Question

A wire$\mathbf{50}\mathbf{.}\mathbf{0}\mathbf{\text{cm}}$long carries a current $\mathbf{0}\mathbf{.}\mathbf{500}\mathbf{\text{A}}$ in the positive direction of an xaxis through a magnetic field $\overrightarrow{\mathbf{B}}\mathbf{=}\left(3.00\text{mT}\right)\hat{\mathbf{j}}\mathbf{+}\left(10.0\text{mT}\right)\hat{\mathbf{k}}$. In unit-vector notation, what is the magnetic force on the wire?

Short answer

The magnetic force on the wire in unit vector notation is $\left[\left(-250\times {10}^{-3}\right)\hat{\mathrm{j}}+\left(0.750\times {10}^{-3}\right)\hat{\mathrm{k}}\right]\text{N}$.

Step-by-step solution

The given data

a) The length of wire, $L=50.0\text{cm or}50.0\times {10}^{-2}\text{m}$

b) The current flowing through the wire, $i=0.500\text{A}$

c) The magnetic field vector, $\overrightarrow{B}=\left(0.00300\text{T}\right)\hat{j}+\left(0.0100\text{T}\right)\hat{k}$

Understanding the concept of magnetic force

If a particle is moving with a uniform velocity within a uniform magnetic field, then it experiences a magnetic force due to its charge value that induces a current within the loop. The force acting on the particle is due to the current along the length of the conductive wire. The direction of this magnetic force is given by Fleming's right-hand rule as the force is perpendicular to both the speed and magnetic field acting on it.

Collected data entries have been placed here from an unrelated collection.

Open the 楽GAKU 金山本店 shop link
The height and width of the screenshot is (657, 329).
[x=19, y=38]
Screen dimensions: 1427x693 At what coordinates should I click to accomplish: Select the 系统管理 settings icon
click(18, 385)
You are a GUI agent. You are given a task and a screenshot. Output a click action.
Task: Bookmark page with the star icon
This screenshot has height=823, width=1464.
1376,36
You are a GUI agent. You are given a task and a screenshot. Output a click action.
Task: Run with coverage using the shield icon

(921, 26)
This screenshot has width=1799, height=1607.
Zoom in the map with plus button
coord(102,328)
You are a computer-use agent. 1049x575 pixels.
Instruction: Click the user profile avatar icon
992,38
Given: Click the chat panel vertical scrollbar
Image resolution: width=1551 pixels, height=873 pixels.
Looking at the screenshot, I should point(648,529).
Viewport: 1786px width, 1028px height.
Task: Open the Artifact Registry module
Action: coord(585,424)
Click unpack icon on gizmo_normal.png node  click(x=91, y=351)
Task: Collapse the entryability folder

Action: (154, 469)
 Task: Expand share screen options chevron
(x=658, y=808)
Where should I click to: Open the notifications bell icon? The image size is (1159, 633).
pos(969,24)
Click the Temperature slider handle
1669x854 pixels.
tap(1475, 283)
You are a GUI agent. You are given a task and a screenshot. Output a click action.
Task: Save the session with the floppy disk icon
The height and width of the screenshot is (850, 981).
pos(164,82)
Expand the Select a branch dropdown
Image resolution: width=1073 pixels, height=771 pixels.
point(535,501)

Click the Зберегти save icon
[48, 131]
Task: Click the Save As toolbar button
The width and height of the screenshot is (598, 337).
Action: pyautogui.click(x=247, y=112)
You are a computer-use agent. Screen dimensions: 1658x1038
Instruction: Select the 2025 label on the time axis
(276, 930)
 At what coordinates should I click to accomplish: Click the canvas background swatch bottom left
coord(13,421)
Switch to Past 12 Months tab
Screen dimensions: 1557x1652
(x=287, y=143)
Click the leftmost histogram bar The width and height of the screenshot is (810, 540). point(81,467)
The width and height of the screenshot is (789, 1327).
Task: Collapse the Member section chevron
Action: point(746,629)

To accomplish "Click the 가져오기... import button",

The magnetic force along a loop wire is as follows:

$\overrightarrow{d{F}_B}=i\left(\overrightarrow{dL}\times \overrightarrow{B}\right)$ …… (i)

Here, $i$is the current in the loop, $\overrightarrow{B}$is the magnetic field vector that it experiences, $\overrightarrow{dL}$is the length vector of the conducting wire

Determine the magnetic force on the wire in unit-vector notation

The wire is kept in the x-axis, where the current is flowing in the positive x-direction.

Thus, the expression of the magnetic force on the current carrying wire is given using the given data in equation (i) as follows:

$\overrightarrow{F_B}=iL\hat{i}\times \left(B_y\hat{j}+B_z\hat{k}\right)$ ……………………………. (ii)

According to the vector product of two vectors, obtain the magnetic field as:

$\hat{i}\times \left(B_y\hat{j}+B_z\hat{k}\right)=-B_z\hat{j}+B_y\hat{k}$

Thus, the force equation (ii) now can be given using the given data as follows:

$$\begin{gathered} \overrightarrow{F_B}=iL\left(-B_z\hat{j}+B_y\hat{k}\right) \\ =\left(0.500\text{A}\times 50.0\times {10}^{-2}\text{m}\right)\left[-\left(0.0100\text{T}\right)\hat{j}+\left(0.00300\text{T}\right)\hat{k}\right] \\ =\left[\left(-250\times {10}^{-3}\right)\hat{j}+\left(0.750\times {10}^{-3}\right)\hat{k}\right]\text{N} \end{gathered}$$

Hence, the value of the magnitude of the force is $\left[\left(-250\times {10}^{-3}\right)\hat{j}+\left(0.750\times {10}^{-3}\right)\hat{k}\right]\text{N}$.